3.8. Data Synthesis Strategy

Due to the heterogeneity of studies across disciplines and methods, a narrative synthesis approach was used rather than meta-analysis. Thematic synthesis was conducted by grouping studies into five major categories aligned with the research questions:
  • Model Type and Architecture
  • Creative Application Domain
  • Evaluation Metrics and Frameworks
  • Human-AI Interaction in Creativity
  • Ethical and Cultural Dimensions
Within each theme, subcategories were created based on model complexity, task specificity, domain relevance, and methodological design.

3.9. Quality Assessment

A quality appraisal checklist was applied to ensure methodological soundness of included studies. Criteria adapted from the CASP (Critical Appraisal Skills Programme) and relevant AI evaluation frameworks included:
  • Clarity of research objectives
  • Transparency in model description and implementation
  • Relevance and robustness of evaluation strategy
  • Consideration of limitations and biases
  • Ethical reflection (where applicable)
Each study was assigned a quality rating (High, Medium, or Low). Only studies rated “High” or “Medium” were included in the main synthesis.

3.10. Ethical Considerations

As this study involved no human subjects or experimental interventions, formal ethical approval was not required. However, ethical diligence was maintained in terms of:
  • Respecting intellectual property rights in citations and references.
  • Critical evaluation of biases, misinformation, and unethical practices in reviewed systems (e.g., biased datasets, misinformation propagation).
  • Disclosure of conflicts of interest, especially in studies funded by AI companies or containing promotional bias.
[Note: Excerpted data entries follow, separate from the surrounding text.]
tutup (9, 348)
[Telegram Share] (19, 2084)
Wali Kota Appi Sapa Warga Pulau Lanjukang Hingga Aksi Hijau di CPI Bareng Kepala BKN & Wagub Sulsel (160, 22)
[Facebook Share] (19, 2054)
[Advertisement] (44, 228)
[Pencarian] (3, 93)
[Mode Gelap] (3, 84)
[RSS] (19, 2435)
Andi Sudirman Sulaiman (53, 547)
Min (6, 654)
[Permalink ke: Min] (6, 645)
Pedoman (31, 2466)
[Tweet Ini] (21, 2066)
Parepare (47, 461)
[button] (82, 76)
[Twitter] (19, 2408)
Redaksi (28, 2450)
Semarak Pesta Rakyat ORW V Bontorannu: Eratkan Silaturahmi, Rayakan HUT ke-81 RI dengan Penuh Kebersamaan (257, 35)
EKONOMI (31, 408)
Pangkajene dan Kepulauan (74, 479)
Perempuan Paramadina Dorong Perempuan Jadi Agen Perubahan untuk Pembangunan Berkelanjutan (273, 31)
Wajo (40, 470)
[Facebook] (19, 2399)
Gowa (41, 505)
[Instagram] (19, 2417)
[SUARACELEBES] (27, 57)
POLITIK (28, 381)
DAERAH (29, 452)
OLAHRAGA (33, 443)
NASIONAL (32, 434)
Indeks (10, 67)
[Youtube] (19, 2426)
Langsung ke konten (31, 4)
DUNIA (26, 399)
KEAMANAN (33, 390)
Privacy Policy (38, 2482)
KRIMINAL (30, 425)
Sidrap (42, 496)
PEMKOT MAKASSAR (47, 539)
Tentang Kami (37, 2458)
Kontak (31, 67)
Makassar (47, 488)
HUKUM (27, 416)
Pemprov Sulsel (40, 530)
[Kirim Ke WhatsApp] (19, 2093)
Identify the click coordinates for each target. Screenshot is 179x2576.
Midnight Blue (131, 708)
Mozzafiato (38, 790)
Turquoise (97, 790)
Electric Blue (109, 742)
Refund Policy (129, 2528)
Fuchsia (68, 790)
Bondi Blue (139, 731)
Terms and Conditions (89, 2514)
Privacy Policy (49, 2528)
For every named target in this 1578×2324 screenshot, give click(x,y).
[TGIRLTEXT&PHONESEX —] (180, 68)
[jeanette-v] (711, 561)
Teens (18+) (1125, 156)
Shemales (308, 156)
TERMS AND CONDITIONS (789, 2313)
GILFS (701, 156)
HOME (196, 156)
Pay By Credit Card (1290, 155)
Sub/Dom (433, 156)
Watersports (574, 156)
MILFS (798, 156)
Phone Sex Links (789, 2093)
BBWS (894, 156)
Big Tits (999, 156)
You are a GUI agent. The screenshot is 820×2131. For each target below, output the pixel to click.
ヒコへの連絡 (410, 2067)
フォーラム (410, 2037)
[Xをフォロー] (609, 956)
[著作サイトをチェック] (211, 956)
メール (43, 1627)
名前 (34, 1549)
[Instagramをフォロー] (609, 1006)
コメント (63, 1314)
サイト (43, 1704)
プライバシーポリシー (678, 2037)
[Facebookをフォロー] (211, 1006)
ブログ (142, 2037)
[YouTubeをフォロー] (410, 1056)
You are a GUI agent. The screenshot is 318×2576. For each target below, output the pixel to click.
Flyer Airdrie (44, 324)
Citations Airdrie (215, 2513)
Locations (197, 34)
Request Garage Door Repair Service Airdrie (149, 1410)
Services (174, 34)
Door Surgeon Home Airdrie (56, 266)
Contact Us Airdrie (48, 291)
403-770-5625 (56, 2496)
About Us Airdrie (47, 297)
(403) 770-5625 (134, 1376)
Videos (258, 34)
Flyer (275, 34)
3.11. Limitations of the Methodology

Despite the structured approach, several limitations must be acknowledged:
  • Publication Bias: Studies with successful model outcomes may be overrepresented.
  • Language Bias: The review is limited to English-language publications.
  • Evolving Field: Given the rapid pace of NLP developments, some 2024 publications may not have been indexed at the time of data collection.
  • Conceptual Ambiguity: Creativity remains a contested term, which may lead to inconsistencies in what is included under "creative" tasks.

3.12. Summary

This chapter has outlined the methodology employed to conduct a systematic review of the use of NLP in computational creativity. Using the PRISMA framework, it detailed the inclusion criteria, search strategy, data extraction, thematic coding, synthesis method, and ethical considerations. The rigor and transparency of this process aim to ensure a reliable and meaningful contribution to the interdisciplinary field of computational creativity.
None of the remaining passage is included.